- _Supplied passage_

┌──

To avoid survivorship bias—the logical error of concentrating on companies that succeeded and falsely concluding that it was their culture that made them great—I try not to reverse engineer. Instead I look at the cultural techniques that leaders used as they tried to strengthen their culture in specific ways, and show how those efforts played out. So you won’t find any absolute ‘best cultures’ in this book, just techniques to make your own culture do what you want it to.

(3) This quote because it’s a reminder that different cultures can and do exist within the same company.

When you ask an engineer a question, her instinct is to answer it with great precision. When you ask a salesperson a question, she’ll try to figure out the question behind the question. If a customer asks, “Do you have feature X?” a good engineer will answer yes or no. A good salesperson will almost never answer that way. She will ask herself, “Why are they asking about that feature? Which competitor has that feature? Hmm, then they must be in the account trying to take my deal. I need more information.” So she’ll reply with something like, Why do you think feature X is important?” Having their questions answered with questions drives engineers insane. They want answers fast, so they can get back to work. But if they hope to see their product succeed – if they want great salespeople to go sell it, so they can keep working for a company that’s still in business – they need to be able to tolerate that cultural difference.

└──

- _Written tasks_
**A.** Decide whether each statement agrees with the passage on company culture. Answer yes or no for each, and quote the words from the passage that settle it.
(i) The book offers absolute best cultures.
(ii) A good salesperson, asked whether there is feature X, will almost never answer yes or no.
(iii) Engineers like having their questions answered with questions.
**B.** Reproduce the passage on company culture word for word, from "To avoid survivorship" to "want it to.".
**C.** Please carry on the passage on company culture, starting after its final sentence.
The rows after this passage are not needed.

- _Raw records_
┌──

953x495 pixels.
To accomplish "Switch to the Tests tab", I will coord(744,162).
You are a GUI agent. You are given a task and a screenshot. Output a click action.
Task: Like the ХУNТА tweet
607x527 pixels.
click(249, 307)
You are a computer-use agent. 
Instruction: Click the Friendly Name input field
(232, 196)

└──
┌──

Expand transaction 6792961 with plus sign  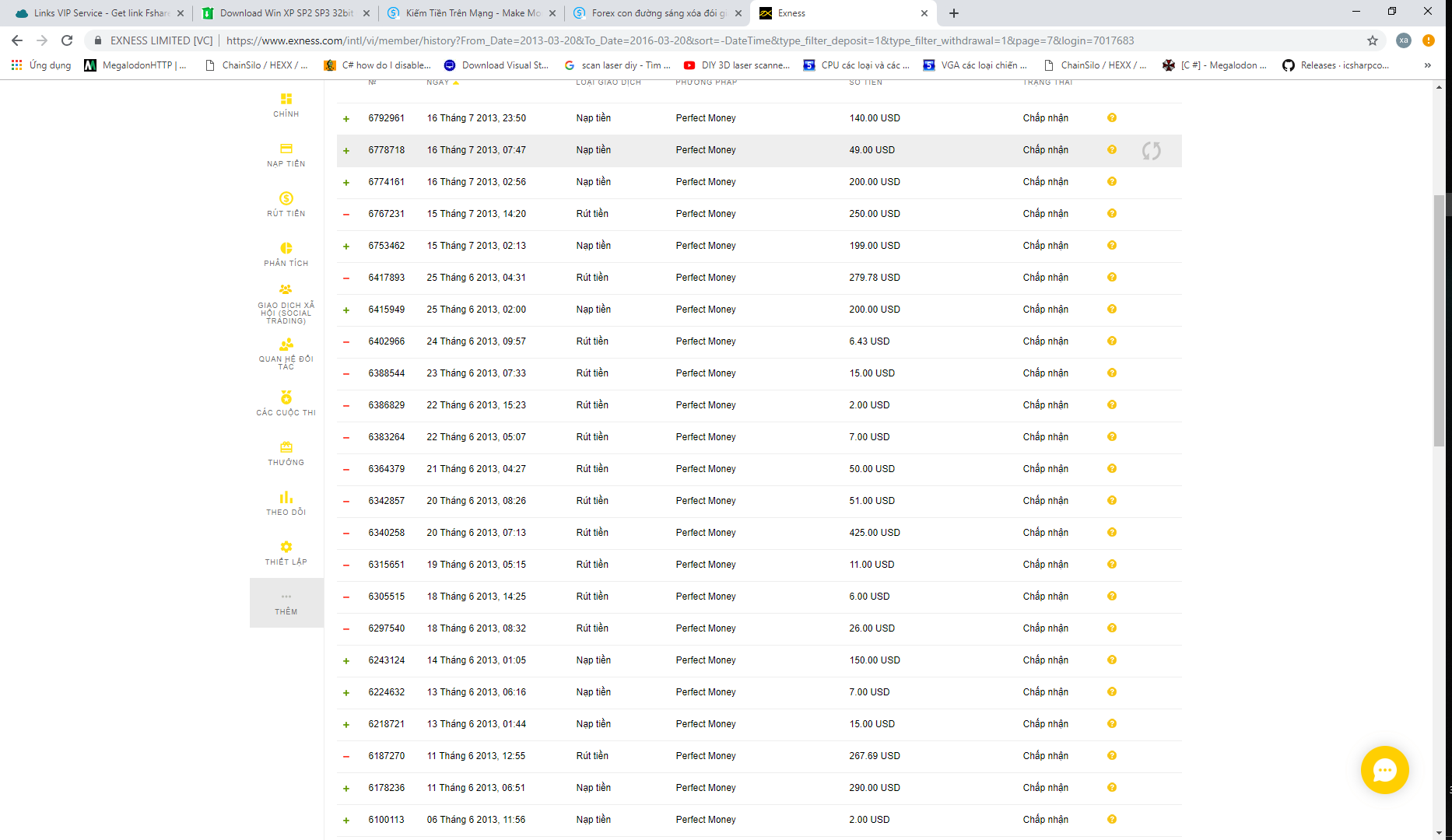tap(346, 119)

└──

- _The responses_
**A.**
(i) No: "So you won’t find any absolute ‘best cultures’ in this book"
(ii) Yes: "A good salesperson will almost never answer that way."
(iii) No: "Having their questions answered with questions drives engineers insane."

**B.**
To avoid survivorship bias—the logical error of concentrating on companies that succeeded and falsely concluding that it was their culture that made them great—I try not to reverse engineer. Instead I look at the cultural techniques that leaders used as they tried to strengthen their culture in specific ways, and show how those efforts played out. So you won’t find any absolute ‘best cultures’ in this book, just techniques to make your own culture do what you want it to.

**C.**
3 Themes I Liked

  1. That company culture can and should be designed. The risk is that if there’s no design, then a non-intentional culture will be created regardless – “That’s the nature of culture. It’s not a single decision – it’s a code that manifests itself as a vast set of actions taken over time.”

  2.  A strong nod to ethics. Ethics should be made explicit. It shouldn’t be assumed that everyone will just ‘do the right thing’ and I like that the book acknowledges that ethical breaches are the most dangerous breaches. “Spelling out what your organization must never do is the best way to inoculate yourself against bugs that cause ethical breaches.”

  3. Techniques for action. Creating a culture is difficult so having tools to help is significant—the book sets out a cultural checklist, sets out decision-making styles, and keys to assigning meaning in difficult circumstances—some would describe it as gimmicky; I file it under “useful”.

Overall, a really worthwhile read that I would wholly recommend to anyone who interacts with company culture (a whole lot of people I assume).